Ainsi parle, ou à peu près, Le Dantec, et vous concevez aisément le trouble et même l’indignation qu’un pareil langage devait provoquer dans certains milieux. Cette indignation n’a pas été ressentie qu’en Sorbonne : elle s’est propagée jusqu’aux extrémités du corps enseignant, et de pauvres cerveaux de primaires, touchants de crédulité, de foi naïve dans la Science — avec une majuscule cette fois — ont été bouleversés par le dernier livre de leur auteur préféré.

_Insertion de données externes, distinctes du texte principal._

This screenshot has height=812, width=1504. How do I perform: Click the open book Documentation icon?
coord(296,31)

L’un d’eux écrivait :

« Que penserait-on d’un général qui ferait tirer sur ses troupes ? Telle est exactement l’impression de douloureuse stupeur qu’a produite sur nous la nouvelle attitude de M. Le Dantec ».

Je dois dire que la stupeur a été moins vive et surtout moins douloureuse chez ceux qui croient connaître vraiment Le Dantec. Que parle-t-on de sa « nouvelle » attitude ? Comme il n’avait pas réfléchi jusqu’ici aux problèmes politiques, il demeurait vis-à-vis d’eux sur une prudente réserve : le jour qu’il s’y est sérieusement appliqué, il est arrivé à des conclusions qui l’ont surpris et peut-être contristé tout le premier, mais qu’il n’a pas pu ne pas adopter, parce qu’elles lui étaient imposées par une force supérieure à ses propres inclinations.

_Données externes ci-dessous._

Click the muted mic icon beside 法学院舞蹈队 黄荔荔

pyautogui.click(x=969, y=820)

Le Dantec « fait de la logique » comme d’autres font des calembours ou de la tuberculose. C’est son état naturel. Il a, de son maître Pasteur, le souverain détachement, la magnifique impersonnalité scientifique : aucune affirmation, s’il ne l’a préalablement vérifiée, n’a pour lui la valeur d’un article de foi, et, conservant dans l’ordre politique la même liberté d’examen que dans l’ordre scientifique, analysant, définissant, enchaînant — toutes choses inconnues d’un Jean-Jacques —, il était inévitablement exposé à bousculer dans ses conclusions le nuageux édifice des annonciateurs de la Cité future. Observez que les mêmes hommes qui lui font grief aujourd’hui de son indépendance d’esprit à l’égard des « immortels principes » ne trouvaient pas assez d’éloges pour sa critique incisive du spiritualisme. Tant que Le Dantec ne s’attaquait qu’aux métaphysiciens de la philosophie, tout allait bien et il était une des lumières de la Sorbonne. Mais voilà que Le Dantec s’en prend aux métaphysiciens de la politique et avec la même puissance d’argumentation, la même rigueur de méthode, leur démontre l’inanité du dogme radical-socialiste ; aussitôt l’antienne change et le grand homme de la veille n’est plus bon qu’à jeter aux corbeaux.

La morale de cette histoire, c’est qu’il n’est pas prudent de se fier aux Celtes, qu’ils s’appellent Chateaubriand, Lamennais, Renan ou Le Dantec : aucun parti, aucun système politique ou religieux, n’est sûr de leur adhésion définitive et sans réserve.

Mais défection n’est pas trahison. Si un parti détenait la vérité totale, ils lui resteraient inébranlablement fidèles, mais la vérité a trop de facettes, et l’infirmité de leur nature les empêche de se contenter, comme les autres hommes, d’une vérité incidente et fragmentaire. Ce tourment de l’absolu, qui est proprement un mal celte, fait qu’ils ne sont à l’aise nulle part. Souhaitons qu’on ne les appelle jamais au gouvernement du monde : par horreur du relatif, ils le conduiraient aux pires catastrophes. Mais, tout en les bannissant de la République, rendons-leur justice : ce n’est pas l’intérêt qui les guide. La mobilité de leurs opinions, dont ils portent les premiers la peine, vient uniquement de leur impuissance à résister aux sollicitations de tout ce qui porte le caractère ou revêt l’apparence d’une vérité : dupes quelquefois et plus souvent d’une clairvoyance extraordinaire, ils s’inquiètent peu d’avoir l’air de se contredire, et je crois même qu’ils n’en sont pas autrement fâchés. Peut-être ne sont-ils aussi versatiles que parce qu’ils sont un peu plus fins et beaucoup plus désintéressés que le commun de leurs semblables. Et peut-être aussi ce que La Bruyère dit du cœur que, seul, il concilie les choses extrêmes et admet les incompatibles, s’appliquerait-il assez bien aux Celtes qui sont avant tout des sentimentaux, — même quand ils font de la logique, comme Le Dantec.

  1. À propos du livre : l’Égoïsme, seule base de toute Société.